## Отрывок текста:
◆ ◆ ◆

Прежде чем посвятить себя почти целиком детальному развитию уже открытых им элементов критики политической экономии, Маркс осветил в ряде работ историю революционного периода 1848—1850 годов, и в. особенности — борьбы классов во Франции, подтвердив таким образом фактами, что неудача революции в принятых ею в тот момент формах отнюдь не опровергает истинности революционной концепции истории

[35]

.

Идеи, общие контуры которых были едва намечены в Манифесте, были теперь изложены в развернутом виде.

Несколько позднее произведение, озаглавленное «Восемнадцатое брюмера Луи Бонапарта»

[36]

, явилось первой попыткой применить новую концепцию истории к изложению ряда событий, развернувшихся па протяжении определенного, четко отграниченного отрезка времени. Разумеется, переход от кажущегося исторического движения к реальному движению с целью раскрытия внутренней связи между ними сопряжен с немалыми трудностями. Иными словами, надо преодолеть большие трудности, переходя от проявлений общественных страстей, выступлений ораторов, парламентских, выборных и тому подобных дел — к внутреннему социальному механизму, для того чтобы обнаружить там разнообразные интересы крупных и мелких буржуа, крестьян, ремесленников и рабочих, священников и солдат, банкиров, ростовщиков и люмпен-пролетариата и дать истолкование этим интересам, которые, действуя сознательно или бессознательно, сталкиваются между собой, вытесняют друг друга, образуют комбинации или растворяются в дисгармоничной жизни цивилизованного общества.

Кризис миновал, причем миновал именно в странах, послуживших исторической почвой, на которой вырос критический коммунизм. Все, что могли сделать критические коммунисты,— это понять скрытые экономические причины реакции, ибо в тот момент понять реакцию означало продолжить дело революции. То же самое произошло — при других условиях и в иных формах — двадцать лет спустя, когда Маркс выступил в своем произведении «Гражданская война во Франции» от имени Интернационала в защиту Коммуны, в то же время объективно ее критикуя.

Героическое самоотречение, которое проявил Маркс своим уходом после 1850 года с политической арены, было проявлено им снова, когда он отошел после Гаагского конгресса 1872 года от Интернационала

[37]

. Эти два факта могут заинтересовать биографов Маркса, так как они позволяют понять его характер, в котором фактически составляли нераздельное целое убеждения, темперамент, политика и мысль. Но для нас эти два частных факта имеют более широкое и важное значение. Критический коммунизм не фабрикует революций, не подготовляет восстаний и не вооружает мятежников. Он действительно составляет нечто единое с пролетарским движением, но он рассматривает и поддерживает это движение, всецело осознавая ту связь, которую оно имеет или может и должно иметь со всем комплексом отношений общественной жизни. Итак, критический коммунизм — не семинарий, в котором обучаются полководцы штаба пролетарской революции, а только понимание этой революции, и прежде всего — при определенных обстоятельствах — понимание ее трудностей.

◆ ◆ ◆

## Данные:
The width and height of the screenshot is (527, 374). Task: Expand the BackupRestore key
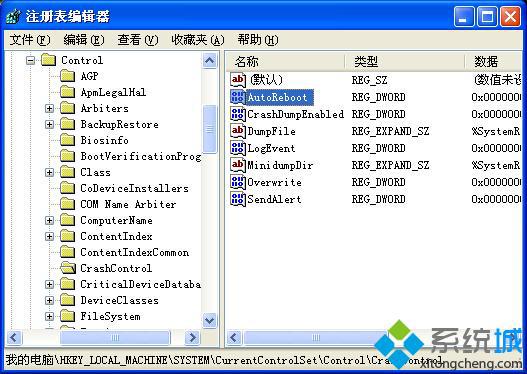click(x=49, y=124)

◆ ◆ ◆

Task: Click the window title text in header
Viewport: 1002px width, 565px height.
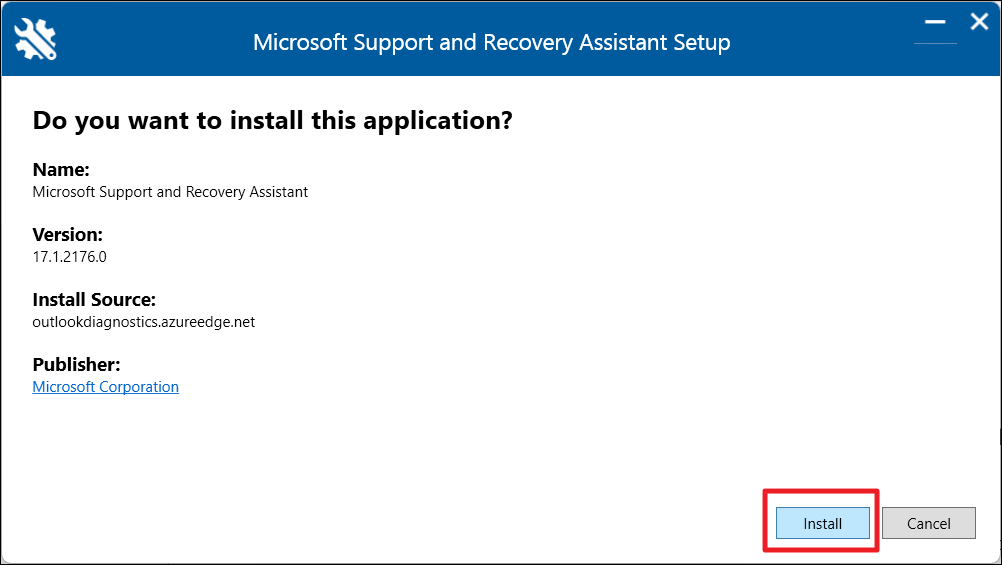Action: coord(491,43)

◆ ◆ ◆

## Задание:
Перепишите отрывок о Марксе целиком, начиная с «Прежде чем посвятить» и заканчивая «в развернутом виде.», и замените в нем «Франции» на «Германии». Данные здесь не понадобятся.

## Ответ:
Прежде чем посвятить себя почти целиком детальному развитию уже открытых им элементов критики политической экономии, Маркс осветил в ряде работ историю революционного периода 1848—1850 годов, и в. особенности — борьбы классов во Германии, подтвердив таким образом фактами, что неудача революции в принятых ею в тот момент формах отнюдь не опровергает истинности революционной концепции истории

[35]

.

Идеи, общие контуры которых были едва намечены в Манифесте, были теперь изложены в развернутом виде.